Hemochromatosis: The Danger of Too Much Iron in Your Blood
Many people have heard of a condition called anemia, which occurs when you don’t have enough iron in your blood. However, you may not have heard of hemochromatosis, a genetic metabolic disease that affects up to one million people in the United States. People with hemochromatosis have too much iron in their blood and body, which can lead to a variety of health problems, contribute to the formation of several diseases, and even lead to death if left untreated.
“Everyone needs iron since it’s essential for forming a protein called hemoglobin in the blood, which carries oxygen to your organs and tissues,” says Brian C. Copeland, D.O., chief of Gastroenterology at Crozer Health. “However, too much iron is bad and your body has no way to eliminate the excess iron that accumulates through hemochromatosis.”
The “Iron Fist” and Other Symptoms of Hemochromatosis
The classic symptom of hemochromatosis is called the “iron first,” or pain in the knuckles of your first two fingers.
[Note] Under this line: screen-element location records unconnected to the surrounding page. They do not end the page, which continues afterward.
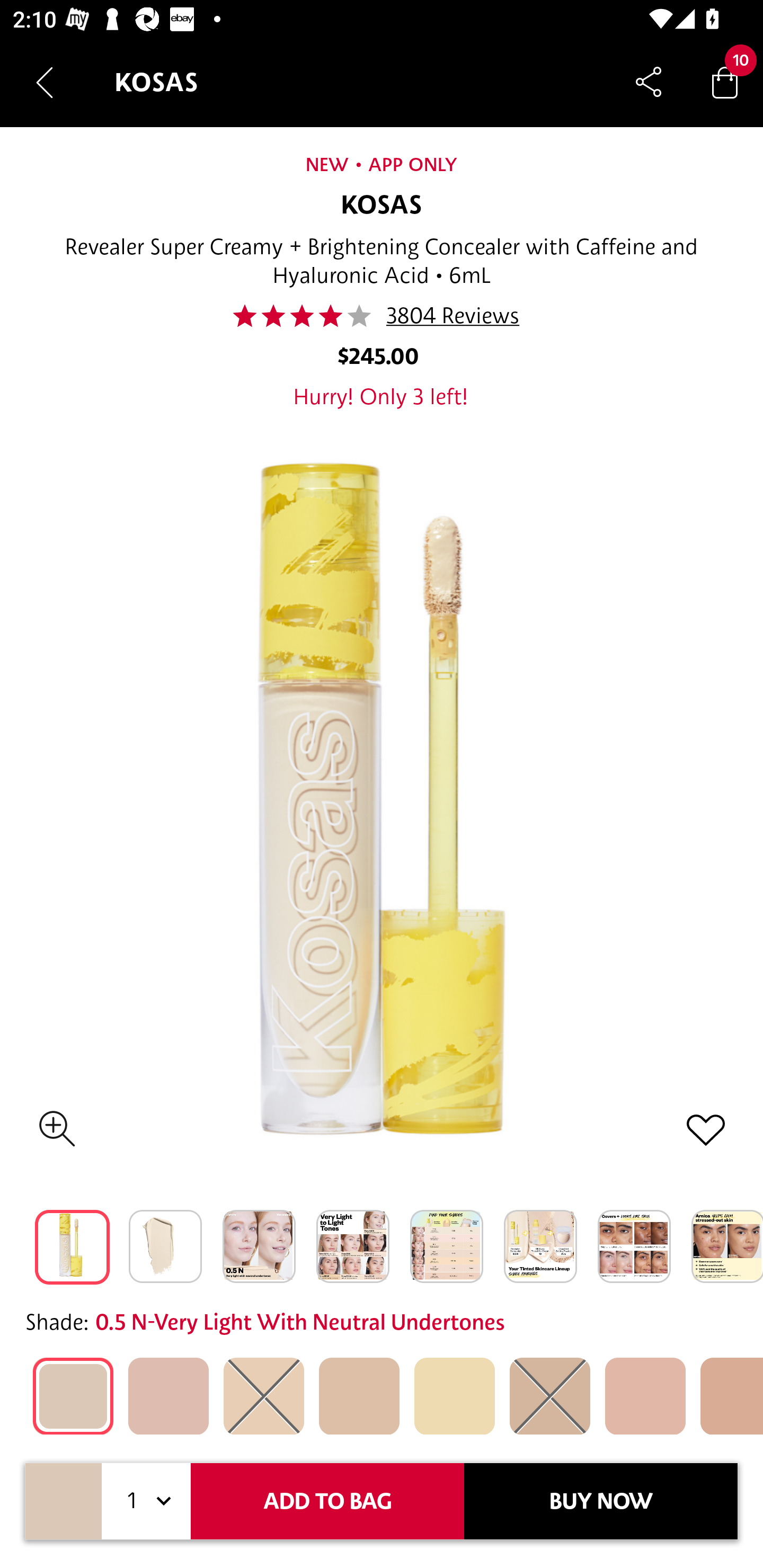
Navigate up (44, 82)
Share (648, 81)
Bag (724, 81)
KOSAS (381, 205)
40.0 3804 Reviews (381, 315)
1 (145, 1500)
ADD TO BAG (326, 1500)
BUY NOW (600, 1500)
This is the only symptom specific to hemochromatosis and not everyone with the disease will experience the iron fist.
The other symptoms of hemochromatosis are shared with other diseases, which can make diagnosis difficult. These include:
- Low energy
- Loss of interest in sex
- Abdominal pain
- Heart palpitations and irregular heart beat
- Problems with memory and concentration
“If hemochromatosis is left untreated, it can cause other diseases to develop,” says Copeland. “This includes osteoarthritis and osteoporosis, diabetes, liver disease, heart disease, enlarged spleen, and abnormal skin color.”
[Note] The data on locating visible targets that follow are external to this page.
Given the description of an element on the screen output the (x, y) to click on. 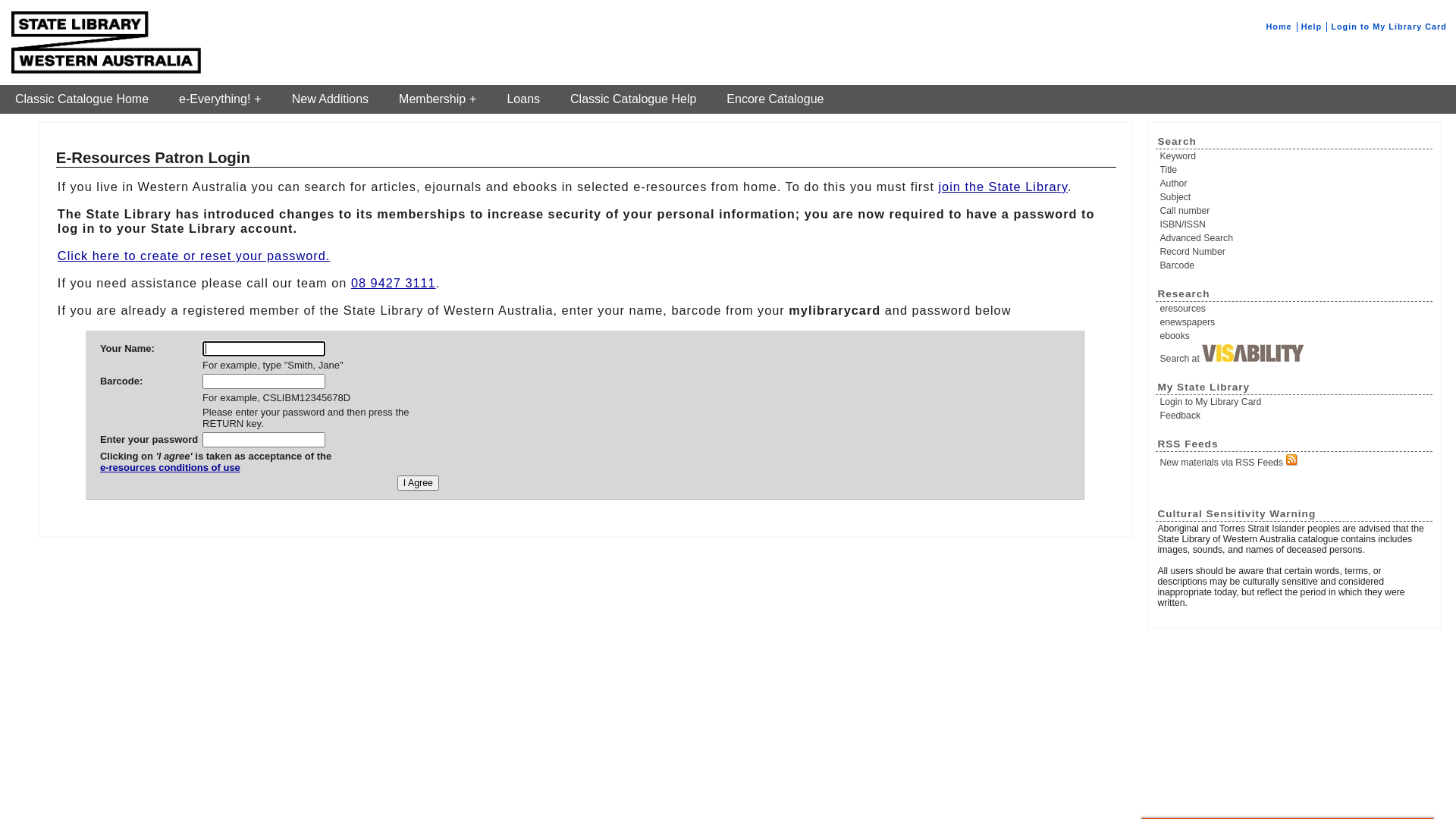
Click here to create or reset your password. Element type: text (193, 255)
Login to My Library Card Element type: text (1388, 26)
e-Everything! Element type: text (219, 98)
Keyword Element type: text (1294, 155)
New materials via RSS Feeds Element type: text (1294, 460)
join the State Library Element type: text (1002, 186)
eresources Element type: text (1294, 308)
Search at Element type: text (1294, 354)
Record Number Element type: text (1294, 251)
Feedback Element type: text (1294, 415)
enewspapers Element type: text (1294, 321)
Membership Element type: text (437, 98)
ISBN/ISSN Element type: text (1294, 224)
Home Element type: text (1278, 26)
Title Element type: text (1294, 169)
Call number Element type: text (1294, 210)
Subject Element type: text (1294, 196)
Loans Element type: text (523, 98)
Encore Catalogue Element type: text (774, 98)
Advanced Search Element type: text (1294, 237)
08 9427 3111 Element type: text (393, 282)
I Agree Element type: text (418, 482)
New Additions Element type: text (329, 98)
Login to My Library Card Element type: text (1294, 401)
Barcode Element type: text (1294, 265)
Help Element type: text (1311, 26)
Classic Catalogue Home Element type: text (81, 98)
Classic Catalogue Help Element type: text (633, 98)
e-resources conditions of use Element type: text (215, 472)
Author Element type: text (1294, 183)
ebooks Element type: text (1294, 335)
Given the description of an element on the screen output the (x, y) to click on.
The Three Tests for Hemochromatosis
There are three tests that doctors can use to examine how much iron you have in your blood and body. These tests will help them rule out other potential causes of your symptoms.
The first test is called the serum iron test. It measures the amount of iron circulating in your body. You’ll have to fast before this test and stop taking iron and vitamin C supplements several days beforehand.
The second test is called serum ferritin test. It measures the amount of iron stored in your body.
The last test is the total iron binding capacity test. It measures how well a protein called transferrin can carry iron in your blood.
“Your doctor will order all three of these tests if hemochromatosis is the suspected cause of your symptoms,” says Copeland. “It’s important that these tests are performed together to formulate the most accurate diagnosis.”
Treatment for Hemochromatosis
If your tests confirm that you have hemochromatosis, your doctor will prescribe regular phlebotomy to treat it. Phlebotomy is the removal of blood from your body at regular intervals. The procedure is the same as donating blood.
The treatment will be broken up into two stages: an initial stage to bring your iron levels into the normal range, followed by a maintenance stage to keep your iron level stable. During the initial stage you will have blood removed as frequently as once or twice per week, usually about a pint each time.
Once your levels are normal, you will have blood removed much less frequently. The schedule depends on how quickly iron accumulates in your body. Some people never have blood removed after the initial stage, while others have it removed monthly or bimonthly.
“The good news is that once treatment begins and your iron level becomes normal, many of the symptoms you experienced will go away completely,” says Copeland.